KARACHI: Share prices closed on the higher side on Friday as investors welcomed the news about the likely reduction in subsidies for the revival of the loan programme under the International Monetary Fund.

Arif Habib Ltd said the first half of the trading session remained volatile because market participants stayed cautious owing to political uncertainty. Resultantly, the benchmark index remained in the red. However, bulls mustered up some courage in the second session, with investors taking fresh positions particularly in the pharmaceutical sector to add value to their portfolios. Speculations ahead of the upcoming federal budget also helped improve sentiments.

As a result, the KSE-100 index settled at 41,599.19 points, up 157.11 points or 0.38 per cent from the preceding session.

The overall trading volume increased 18.8pc to 120.4 million shares. The traded value went up 9.5pc to $11.5m on a day-on-day basis.

Stocks contributing significantly to the traded volume included WorldCall Telecom Ltd (19.9m shares), Air Link Communication Ltd (6m shares), the Searle Com­p­a­­ny Ltd (4.8m shares), Unity Foods Ltd (4.7m sha­res) and Pakistan Petro­leum Ltd (4.5m shares).

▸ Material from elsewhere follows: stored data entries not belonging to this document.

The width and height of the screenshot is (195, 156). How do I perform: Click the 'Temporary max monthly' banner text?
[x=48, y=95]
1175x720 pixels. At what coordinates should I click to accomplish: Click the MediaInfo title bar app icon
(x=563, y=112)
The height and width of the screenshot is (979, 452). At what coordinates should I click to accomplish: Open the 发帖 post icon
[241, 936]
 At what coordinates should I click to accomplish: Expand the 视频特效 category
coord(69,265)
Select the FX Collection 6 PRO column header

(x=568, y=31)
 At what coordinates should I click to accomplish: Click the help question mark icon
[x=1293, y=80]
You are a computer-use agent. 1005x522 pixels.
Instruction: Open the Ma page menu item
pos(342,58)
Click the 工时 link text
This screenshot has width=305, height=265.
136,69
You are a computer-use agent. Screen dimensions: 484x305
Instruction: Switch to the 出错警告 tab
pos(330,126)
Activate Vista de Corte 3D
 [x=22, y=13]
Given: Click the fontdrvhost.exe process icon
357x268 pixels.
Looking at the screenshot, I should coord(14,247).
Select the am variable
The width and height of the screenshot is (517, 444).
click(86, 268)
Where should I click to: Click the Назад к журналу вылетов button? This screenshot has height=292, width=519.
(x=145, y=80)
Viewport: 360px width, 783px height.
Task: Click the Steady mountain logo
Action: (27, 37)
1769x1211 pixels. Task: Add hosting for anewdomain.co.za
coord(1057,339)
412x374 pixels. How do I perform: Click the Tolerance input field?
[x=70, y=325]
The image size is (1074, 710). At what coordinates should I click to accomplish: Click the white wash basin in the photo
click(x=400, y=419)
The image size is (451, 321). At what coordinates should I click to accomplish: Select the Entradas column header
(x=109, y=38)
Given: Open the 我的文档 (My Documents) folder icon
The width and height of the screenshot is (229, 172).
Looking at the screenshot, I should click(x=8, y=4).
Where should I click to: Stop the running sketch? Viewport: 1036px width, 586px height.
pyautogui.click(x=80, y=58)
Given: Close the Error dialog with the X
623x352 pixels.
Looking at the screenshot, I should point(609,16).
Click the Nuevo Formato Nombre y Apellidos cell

Sectors contributing the most to the index performance were exploration and production (57.9 points), miscellaneous (22.8 points), cement (18.8 points), food and personal care products (16.5 points) and pharmaceutical (15.8 points).

Companies registering the biggest increases in their share prices in absolute terms were Unilever Pakistan Foods Ltd (Rs1,000), Nestle Pakistan Ltd (Rs166.25), Pakistan Services Ltd (Rs41), Sapphire Textile Mills Ltd (Rs27.55) and Bata Pakistan Ltd (Rs25).

Companies that recor­ded the biggest declines in their share prices in absolute terms were Rafhan Maize Products Company Ltd (Rs349.99), Khyber Textile Mills Ltd (Rs57.75), Service Indus­tries Ltd (Rs8.55), Archro­­ma Pakistan Ltd (Rs5.83) and Lucky Core Industries Ltd (Rs5.32).

Foreign investors were net buyers as they purcha­sed shares worth $0.11m.